Persoalan masih belum sepenuhnya lewat. Obor masih akan ke Australia hari ini. Di sana tidak tertutup kemungkinan terjadi gejolak, mengingat kebiasaan aktivis di Australia yang agresif. Setelah itu obor masih mampir ke Jepang yang juga tergolong sangat rawan berkembang ke persoalan yang peka. Hubungan Tiongkok-Jepang bisa naik turun secara tajam dan mendadak.

Bahkan, obor itu juga masih akan dikelilingkan Tibet, rasanya tidak akan menimbulkan persoalan. Kontrol pemerintah pusat atas keamanan Tibet kini dilakukan secara ketat.
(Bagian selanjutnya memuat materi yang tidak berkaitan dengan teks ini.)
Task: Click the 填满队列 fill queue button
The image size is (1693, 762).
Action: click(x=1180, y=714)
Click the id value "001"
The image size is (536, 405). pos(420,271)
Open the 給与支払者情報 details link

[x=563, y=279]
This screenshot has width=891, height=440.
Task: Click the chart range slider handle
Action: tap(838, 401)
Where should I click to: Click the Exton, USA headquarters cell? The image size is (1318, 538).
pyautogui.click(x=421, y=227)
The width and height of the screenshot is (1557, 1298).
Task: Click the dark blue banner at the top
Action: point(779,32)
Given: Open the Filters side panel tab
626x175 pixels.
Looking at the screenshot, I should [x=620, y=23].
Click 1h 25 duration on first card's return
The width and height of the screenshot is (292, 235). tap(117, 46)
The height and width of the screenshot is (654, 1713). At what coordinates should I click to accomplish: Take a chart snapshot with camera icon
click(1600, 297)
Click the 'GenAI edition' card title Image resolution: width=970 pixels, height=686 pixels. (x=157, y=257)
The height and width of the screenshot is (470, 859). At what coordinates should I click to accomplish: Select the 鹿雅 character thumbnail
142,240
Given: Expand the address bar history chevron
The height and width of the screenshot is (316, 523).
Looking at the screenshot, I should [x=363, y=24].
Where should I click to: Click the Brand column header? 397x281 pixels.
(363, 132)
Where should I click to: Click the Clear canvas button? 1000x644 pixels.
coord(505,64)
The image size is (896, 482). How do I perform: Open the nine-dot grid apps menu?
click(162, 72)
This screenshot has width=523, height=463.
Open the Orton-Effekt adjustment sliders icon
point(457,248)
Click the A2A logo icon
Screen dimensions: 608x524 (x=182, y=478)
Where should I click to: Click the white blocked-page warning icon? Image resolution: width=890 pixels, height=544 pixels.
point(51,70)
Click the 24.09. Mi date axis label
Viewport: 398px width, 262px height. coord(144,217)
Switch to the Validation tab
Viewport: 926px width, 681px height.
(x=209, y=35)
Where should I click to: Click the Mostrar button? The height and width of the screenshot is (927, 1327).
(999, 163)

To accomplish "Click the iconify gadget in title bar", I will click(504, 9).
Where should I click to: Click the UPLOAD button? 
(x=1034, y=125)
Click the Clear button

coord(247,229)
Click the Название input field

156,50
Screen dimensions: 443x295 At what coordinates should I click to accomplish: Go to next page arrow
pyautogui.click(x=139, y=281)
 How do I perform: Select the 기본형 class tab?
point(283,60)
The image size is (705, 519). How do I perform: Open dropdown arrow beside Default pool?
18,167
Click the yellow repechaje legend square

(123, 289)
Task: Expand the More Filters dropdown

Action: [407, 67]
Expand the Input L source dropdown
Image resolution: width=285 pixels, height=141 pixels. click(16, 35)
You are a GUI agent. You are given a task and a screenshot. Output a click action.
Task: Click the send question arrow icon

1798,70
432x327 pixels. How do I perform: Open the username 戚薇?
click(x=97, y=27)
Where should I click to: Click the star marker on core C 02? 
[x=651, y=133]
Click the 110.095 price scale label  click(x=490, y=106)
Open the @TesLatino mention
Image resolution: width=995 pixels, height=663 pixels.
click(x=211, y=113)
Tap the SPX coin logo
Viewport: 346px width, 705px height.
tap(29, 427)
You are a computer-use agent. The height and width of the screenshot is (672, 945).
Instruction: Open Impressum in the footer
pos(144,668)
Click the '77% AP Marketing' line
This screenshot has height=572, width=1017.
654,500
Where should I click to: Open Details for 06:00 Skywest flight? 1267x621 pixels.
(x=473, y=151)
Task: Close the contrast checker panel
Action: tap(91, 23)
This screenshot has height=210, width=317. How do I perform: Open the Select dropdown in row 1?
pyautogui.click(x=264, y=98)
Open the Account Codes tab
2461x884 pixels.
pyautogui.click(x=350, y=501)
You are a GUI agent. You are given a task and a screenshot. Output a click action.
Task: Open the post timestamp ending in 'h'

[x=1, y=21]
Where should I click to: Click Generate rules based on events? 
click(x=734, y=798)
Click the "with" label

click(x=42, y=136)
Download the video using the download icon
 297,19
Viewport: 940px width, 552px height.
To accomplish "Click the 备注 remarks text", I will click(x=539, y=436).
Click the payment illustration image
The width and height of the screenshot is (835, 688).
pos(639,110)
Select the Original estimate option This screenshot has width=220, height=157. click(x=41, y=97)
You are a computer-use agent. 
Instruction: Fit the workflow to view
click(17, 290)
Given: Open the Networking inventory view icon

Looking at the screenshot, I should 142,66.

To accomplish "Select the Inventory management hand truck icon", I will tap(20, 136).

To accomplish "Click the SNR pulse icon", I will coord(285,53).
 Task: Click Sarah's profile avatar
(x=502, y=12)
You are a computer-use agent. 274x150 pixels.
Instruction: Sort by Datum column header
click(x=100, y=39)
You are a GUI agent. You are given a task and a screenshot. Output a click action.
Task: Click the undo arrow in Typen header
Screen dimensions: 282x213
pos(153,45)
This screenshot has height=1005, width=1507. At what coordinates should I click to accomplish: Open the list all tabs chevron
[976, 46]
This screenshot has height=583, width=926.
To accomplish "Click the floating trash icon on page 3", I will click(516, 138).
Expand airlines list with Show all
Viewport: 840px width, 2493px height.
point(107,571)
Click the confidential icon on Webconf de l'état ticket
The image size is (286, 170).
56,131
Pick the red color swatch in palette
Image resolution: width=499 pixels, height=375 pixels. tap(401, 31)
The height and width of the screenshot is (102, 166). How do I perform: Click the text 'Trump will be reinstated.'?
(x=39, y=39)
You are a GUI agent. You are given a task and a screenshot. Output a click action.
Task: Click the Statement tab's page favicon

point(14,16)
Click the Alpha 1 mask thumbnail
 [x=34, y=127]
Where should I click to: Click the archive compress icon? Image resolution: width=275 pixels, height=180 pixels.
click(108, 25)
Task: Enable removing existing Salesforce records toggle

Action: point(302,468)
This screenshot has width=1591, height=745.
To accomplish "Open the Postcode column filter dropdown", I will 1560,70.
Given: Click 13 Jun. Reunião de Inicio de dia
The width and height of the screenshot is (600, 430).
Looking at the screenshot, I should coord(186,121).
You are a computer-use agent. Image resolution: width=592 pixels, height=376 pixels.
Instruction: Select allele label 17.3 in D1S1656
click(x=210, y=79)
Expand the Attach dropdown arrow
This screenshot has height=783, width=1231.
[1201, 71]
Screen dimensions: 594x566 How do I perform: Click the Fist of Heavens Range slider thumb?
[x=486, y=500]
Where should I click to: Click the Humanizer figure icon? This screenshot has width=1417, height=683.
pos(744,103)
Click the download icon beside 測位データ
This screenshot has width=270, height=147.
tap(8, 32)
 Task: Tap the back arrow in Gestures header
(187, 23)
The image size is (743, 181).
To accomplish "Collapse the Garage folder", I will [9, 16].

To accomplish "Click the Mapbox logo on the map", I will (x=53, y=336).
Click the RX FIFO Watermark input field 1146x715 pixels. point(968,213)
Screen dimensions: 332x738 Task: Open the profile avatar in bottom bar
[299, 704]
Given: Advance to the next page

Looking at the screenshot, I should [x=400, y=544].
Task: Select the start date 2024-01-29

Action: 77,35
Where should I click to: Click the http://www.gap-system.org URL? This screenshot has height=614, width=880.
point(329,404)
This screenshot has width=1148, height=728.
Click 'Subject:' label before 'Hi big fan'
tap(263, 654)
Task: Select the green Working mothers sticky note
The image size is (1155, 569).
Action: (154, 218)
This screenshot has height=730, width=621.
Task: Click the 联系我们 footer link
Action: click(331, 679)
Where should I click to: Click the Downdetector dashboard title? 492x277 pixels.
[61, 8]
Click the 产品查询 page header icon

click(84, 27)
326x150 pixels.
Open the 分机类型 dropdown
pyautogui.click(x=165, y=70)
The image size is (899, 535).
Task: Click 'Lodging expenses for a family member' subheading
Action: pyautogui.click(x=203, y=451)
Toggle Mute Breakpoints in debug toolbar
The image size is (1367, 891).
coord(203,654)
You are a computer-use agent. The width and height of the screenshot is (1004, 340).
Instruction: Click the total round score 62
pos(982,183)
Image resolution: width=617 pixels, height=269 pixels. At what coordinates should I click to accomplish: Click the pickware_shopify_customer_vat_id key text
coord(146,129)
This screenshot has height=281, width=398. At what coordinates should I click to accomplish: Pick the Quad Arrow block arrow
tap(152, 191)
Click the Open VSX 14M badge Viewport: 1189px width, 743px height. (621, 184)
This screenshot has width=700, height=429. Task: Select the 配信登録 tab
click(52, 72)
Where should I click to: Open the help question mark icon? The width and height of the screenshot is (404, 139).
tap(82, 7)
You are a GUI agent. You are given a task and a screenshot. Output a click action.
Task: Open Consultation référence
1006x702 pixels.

Lalu, bagaimana pemberitaan di Tiongkok mengenai mampirnya obor Olimpade di Jakarta? Saya lihat biasa-biasa saja. Tidak hebat tapi juga tidak jelek. Pemberitaan TV dibuat dalam dua segmen. Pertama mengenai dikelilingkannya obor itu di Senayan. Segmen kedua mengenai Kota Jakarta.

Memang disorot juga sambutan hangat masyarakat di sepanjang pinggir jalan yang dilewati obor, tapi tidak mencolok. Teriakan “jia you!” berkali-kali memang terdengar dari para penyambut itu, tapi tidak terlalu meriah. Tarian tradisional Jakarta juga ditampakkan. Juga wajah ibu-ibu cantik yang ikut mengibarkan bendera RI dan Tiongkok.

Tapi, dibanding liputan ketika obor itu berada di Malaysia, kalah jauh. Di Malaysia sambutan lebih meriah. Bahkan, dapat kesan khusus yang sangat sukses dari media Tiongkok.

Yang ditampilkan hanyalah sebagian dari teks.